> Directions for this task
There is one span to output from the data below: the lines starting at the line with "1108x669 pixels." and ending at the line with "Given: Remove the TripAdvisor review source". Output it exactly, ends included, nothing more.
-- Records for the exercise follows --
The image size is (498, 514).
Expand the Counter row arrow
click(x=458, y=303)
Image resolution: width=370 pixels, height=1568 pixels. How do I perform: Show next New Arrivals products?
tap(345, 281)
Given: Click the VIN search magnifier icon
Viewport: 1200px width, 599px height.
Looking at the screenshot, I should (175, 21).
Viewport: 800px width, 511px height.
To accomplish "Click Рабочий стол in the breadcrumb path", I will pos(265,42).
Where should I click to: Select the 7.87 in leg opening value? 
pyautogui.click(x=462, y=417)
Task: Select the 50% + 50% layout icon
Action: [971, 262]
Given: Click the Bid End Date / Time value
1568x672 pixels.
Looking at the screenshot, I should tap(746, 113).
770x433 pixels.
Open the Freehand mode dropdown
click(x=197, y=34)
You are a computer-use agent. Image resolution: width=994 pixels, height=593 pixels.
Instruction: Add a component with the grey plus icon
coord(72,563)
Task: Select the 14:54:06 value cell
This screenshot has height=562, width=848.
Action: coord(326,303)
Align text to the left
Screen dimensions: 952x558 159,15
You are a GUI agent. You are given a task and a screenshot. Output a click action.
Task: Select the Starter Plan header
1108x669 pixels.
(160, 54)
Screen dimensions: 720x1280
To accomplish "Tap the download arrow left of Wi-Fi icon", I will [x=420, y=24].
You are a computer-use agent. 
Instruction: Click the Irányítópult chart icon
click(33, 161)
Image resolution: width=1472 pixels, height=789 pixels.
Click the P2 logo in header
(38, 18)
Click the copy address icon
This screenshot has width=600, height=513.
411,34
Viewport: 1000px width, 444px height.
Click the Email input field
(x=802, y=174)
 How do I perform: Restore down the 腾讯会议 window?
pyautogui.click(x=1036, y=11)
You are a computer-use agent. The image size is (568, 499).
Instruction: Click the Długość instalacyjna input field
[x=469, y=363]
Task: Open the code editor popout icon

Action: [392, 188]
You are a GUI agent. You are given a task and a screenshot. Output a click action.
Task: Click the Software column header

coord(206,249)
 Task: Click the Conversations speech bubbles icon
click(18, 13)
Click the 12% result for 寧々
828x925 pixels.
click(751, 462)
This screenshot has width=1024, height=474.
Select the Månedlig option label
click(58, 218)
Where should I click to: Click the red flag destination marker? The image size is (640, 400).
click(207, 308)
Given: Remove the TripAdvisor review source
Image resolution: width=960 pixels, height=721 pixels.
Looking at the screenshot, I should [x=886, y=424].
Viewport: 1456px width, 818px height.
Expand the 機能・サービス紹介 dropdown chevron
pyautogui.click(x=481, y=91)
-- Records for the exercise concluded --
> Solution for this exercise
1108x669 pixels.
(160, 54)
Screen dimensions: 720x1280
To accomplish "Tap the download arrow left of Wi-Fi icon", I will [x=420, y=24].
You are a computer-use agent. 
Instruction: Click the Irányítópult chart icon
click(33, 161)
Image resolution: width=1472 pixels, height=789 pixels.
Click the P2 logo in header
(38, 18)
Click the copy address icon
This screenshot has width=600, height=513.
411,34
Viewport: 1000px width, 444px height.
Click the Email input field
(x=802, y=174)
 How do I perform: Restore down the 腾讯会议 window?
pyautogui.click(x=1036, y=11)
You are a computer-use agent. The image size is (568, 499).
Instruction: Click the Długość instalacyjna input field
[x=469, y=363]
Task: Open the code editor popout icon

Action: [392, 188]
You are a GUI agent. You are given a task and a screenshot. Output a click action.
Task: Click the Software column header

coord(206,249)
 Task: Click the Conversations speech bubbles icon
click(18, 13)
Click the 12% result for 寧々
828x925 pixels.
click(751, 462)
This screenshot has width=1024, height=474.
Select the Månedlig option label
click(58, 218)
Where should I click to: Click the red flag destination marker? The image size is (640, 400).
click(207, 308)
Given: Remove the TripAdvisor review source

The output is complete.